I came across these two Names when I found myself pulling out my hair in frustration, desperately trying to understand the Mathnawi and other spiritual books, including my trepidatious relationship with the Quran. It has taken me a long time to see – to really know something – is a gift from the Divine. Sometimes you can read a thing a dozen times, and still, it remains a stranger. Sometimes I find myself locked in a repetitive cycle of mistakes, and I am unable to understand why.
As-Sami, the All-Hearing, al-Basir, the All-Seeing…
When I begin to read or listen I invoke these Names. They appear like a gentle presence on my heart. Over the years as-Sami and al-Basir have started to feel like two friends that sit with me as I desperately pull the invisible string of knowing. In this beautiful book, The 99 Names of God, these two Names have an image of an owl. Owls also remind me of libraries. I am grateful for the imagery, as it allows me to come to a place of greater presence; perhaps sitting in a grand library with two large owls helping me to understand by the grace of God. There are times, like a river tracking its way down a cliff, my heart leaps and all makes sense, but there are times that nothing quite works, but these two Owls, as-Sami and al-Basir, give me patience (Ya Sabur). I am able to trust that I will understand soon enough, and perhaps not, and that’s OK too. A poem inspired by as-Sami and al-Basir:
So many words,
neatly placed on a horizontal line.
Orderly spaces with gracious gaps
–dashes and .dots and ,curls with movement.
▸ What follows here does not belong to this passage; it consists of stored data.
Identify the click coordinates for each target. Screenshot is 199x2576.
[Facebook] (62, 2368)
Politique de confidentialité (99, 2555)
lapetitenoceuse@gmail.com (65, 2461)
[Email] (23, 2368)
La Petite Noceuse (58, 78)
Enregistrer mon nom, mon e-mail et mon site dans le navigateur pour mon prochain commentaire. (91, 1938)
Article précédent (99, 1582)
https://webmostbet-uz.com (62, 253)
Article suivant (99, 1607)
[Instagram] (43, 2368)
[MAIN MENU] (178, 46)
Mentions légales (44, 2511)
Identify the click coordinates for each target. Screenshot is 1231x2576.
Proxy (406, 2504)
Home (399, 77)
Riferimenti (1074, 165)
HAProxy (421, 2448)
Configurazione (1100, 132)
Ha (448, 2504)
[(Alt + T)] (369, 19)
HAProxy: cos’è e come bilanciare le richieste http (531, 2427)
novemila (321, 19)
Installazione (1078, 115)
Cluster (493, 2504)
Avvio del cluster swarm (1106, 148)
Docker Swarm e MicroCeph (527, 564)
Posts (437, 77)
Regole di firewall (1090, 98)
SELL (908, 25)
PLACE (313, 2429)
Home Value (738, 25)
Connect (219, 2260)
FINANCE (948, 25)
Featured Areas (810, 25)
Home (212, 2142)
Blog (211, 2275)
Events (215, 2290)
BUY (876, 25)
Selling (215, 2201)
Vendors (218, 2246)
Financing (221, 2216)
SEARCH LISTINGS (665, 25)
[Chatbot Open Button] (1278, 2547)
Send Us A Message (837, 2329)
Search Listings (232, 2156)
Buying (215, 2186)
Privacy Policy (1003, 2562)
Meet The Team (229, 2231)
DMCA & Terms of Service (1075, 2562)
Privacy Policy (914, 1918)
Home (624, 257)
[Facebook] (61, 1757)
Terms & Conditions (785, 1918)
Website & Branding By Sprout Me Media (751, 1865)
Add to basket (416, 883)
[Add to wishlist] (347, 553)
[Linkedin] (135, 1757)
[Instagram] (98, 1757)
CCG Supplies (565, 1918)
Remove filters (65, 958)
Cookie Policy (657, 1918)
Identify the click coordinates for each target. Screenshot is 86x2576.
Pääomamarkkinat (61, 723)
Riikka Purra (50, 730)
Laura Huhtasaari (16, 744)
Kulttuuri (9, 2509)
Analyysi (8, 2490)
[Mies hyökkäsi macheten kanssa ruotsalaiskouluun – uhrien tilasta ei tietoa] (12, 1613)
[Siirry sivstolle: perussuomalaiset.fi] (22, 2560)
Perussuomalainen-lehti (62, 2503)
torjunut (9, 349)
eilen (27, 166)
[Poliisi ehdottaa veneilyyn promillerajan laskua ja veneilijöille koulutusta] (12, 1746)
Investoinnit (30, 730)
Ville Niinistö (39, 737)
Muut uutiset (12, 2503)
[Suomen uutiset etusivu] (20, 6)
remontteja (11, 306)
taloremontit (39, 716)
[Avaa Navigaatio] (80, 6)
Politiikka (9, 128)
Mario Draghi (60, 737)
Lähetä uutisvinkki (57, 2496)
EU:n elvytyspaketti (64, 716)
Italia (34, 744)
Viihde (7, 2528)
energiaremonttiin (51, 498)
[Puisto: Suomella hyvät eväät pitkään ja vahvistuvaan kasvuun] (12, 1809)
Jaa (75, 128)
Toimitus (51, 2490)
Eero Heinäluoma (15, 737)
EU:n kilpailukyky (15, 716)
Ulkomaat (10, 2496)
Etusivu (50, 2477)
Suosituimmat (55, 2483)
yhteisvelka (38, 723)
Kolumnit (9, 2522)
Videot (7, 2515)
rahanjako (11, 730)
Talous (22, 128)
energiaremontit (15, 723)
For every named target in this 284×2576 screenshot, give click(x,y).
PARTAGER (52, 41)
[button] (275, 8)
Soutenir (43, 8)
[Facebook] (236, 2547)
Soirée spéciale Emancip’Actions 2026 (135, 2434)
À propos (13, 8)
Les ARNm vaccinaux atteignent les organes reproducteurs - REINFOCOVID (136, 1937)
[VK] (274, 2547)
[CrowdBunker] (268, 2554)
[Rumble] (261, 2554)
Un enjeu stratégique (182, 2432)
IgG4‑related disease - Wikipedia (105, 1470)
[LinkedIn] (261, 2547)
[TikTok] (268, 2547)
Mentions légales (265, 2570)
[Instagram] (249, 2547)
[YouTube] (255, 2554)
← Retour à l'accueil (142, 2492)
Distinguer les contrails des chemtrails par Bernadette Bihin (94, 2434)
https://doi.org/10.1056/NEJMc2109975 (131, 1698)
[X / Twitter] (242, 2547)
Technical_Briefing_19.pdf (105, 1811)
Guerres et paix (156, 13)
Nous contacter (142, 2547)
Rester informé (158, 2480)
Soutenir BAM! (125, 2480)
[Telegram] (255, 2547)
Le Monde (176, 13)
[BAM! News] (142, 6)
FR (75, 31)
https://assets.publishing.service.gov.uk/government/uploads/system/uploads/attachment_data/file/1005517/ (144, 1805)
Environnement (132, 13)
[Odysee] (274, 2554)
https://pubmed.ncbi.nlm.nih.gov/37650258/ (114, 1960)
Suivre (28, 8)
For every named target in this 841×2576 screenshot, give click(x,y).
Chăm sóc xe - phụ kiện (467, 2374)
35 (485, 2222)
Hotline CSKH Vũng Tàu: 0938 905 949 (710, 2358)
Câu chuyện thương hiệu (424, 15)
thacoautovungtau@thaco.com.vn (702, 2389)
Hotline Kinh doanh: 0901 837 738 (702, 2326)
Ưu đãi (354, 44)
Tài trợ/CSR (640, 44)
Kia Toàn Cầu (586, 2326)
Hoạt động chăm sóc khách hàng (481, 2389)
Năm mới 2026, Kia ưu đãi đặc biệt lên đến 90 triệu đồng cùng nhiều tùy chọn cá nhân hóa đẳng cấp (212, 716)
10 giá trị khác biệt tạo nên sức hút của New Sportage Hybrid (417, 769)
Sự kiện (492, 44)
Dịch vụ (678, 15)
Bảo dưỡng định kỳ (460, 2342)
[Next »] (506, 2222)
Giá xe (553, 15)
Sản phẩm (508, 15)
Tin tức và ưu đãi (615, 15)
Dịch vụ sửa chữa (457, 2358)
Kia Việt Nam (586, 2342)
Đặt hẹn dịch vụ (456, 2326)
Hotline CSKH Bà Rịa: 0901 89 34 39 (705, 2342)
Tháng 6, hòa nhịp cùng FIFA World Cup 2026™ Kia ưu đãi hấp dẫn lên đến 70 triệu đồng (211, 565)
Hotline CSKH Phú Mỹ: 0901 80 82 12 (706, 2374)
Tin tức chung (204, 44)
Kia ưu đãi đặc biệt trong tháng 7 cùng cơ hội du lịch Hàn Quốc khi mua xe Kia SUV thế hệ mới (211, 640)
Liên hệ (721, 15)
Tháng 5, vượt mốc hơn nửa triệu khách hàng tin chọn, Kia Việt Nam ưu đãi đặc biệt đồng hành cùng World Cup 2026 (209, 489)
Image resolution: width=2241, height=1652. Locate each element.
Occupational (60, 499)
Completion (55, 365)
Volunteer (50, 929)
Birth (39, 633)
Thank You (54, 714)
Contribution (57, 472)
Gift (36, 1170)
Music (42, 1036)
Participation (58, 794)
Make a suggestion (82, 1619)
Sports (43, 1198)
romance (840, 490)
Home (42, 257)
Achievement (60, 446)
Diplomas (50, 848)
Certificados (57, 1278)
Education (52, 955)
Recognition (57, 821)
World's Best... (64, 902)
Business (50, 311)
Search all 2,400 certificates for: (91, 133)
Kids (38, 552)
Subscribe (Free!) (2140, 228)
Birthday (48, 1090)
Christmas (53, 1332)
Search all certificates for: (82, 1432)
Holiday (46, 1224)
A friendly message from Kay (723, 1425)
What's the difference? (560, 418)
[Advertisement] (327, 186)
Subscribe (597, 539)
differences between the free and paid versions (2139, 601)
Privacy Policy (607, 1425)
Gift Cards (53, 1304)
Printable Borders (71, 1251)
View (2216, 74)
Hmm… so many words though,
but meaning she wonders,
runs racing through the Divine.
Catch me, find me, look for me….
‘Ya Sami, Ya Basir’ she cries.
Densely populated, these cities tower over her.
Foreboding places, with a dangerous climb –
– stumbling over paragraphs she’s bullied into a rhyme!
In her letting go she finds her breath.
– the treasure won’t be sought,
but left kindly with Ya Sabur underneath her pillow.
And what he said…dear Mevlana Rumi:
Though you read a hundred
volumes without a pause,
you won’t remember a single
point without the Divine decree;
but if you serve God and read not
a single book,
you’ll learn rare sciences within your own heart.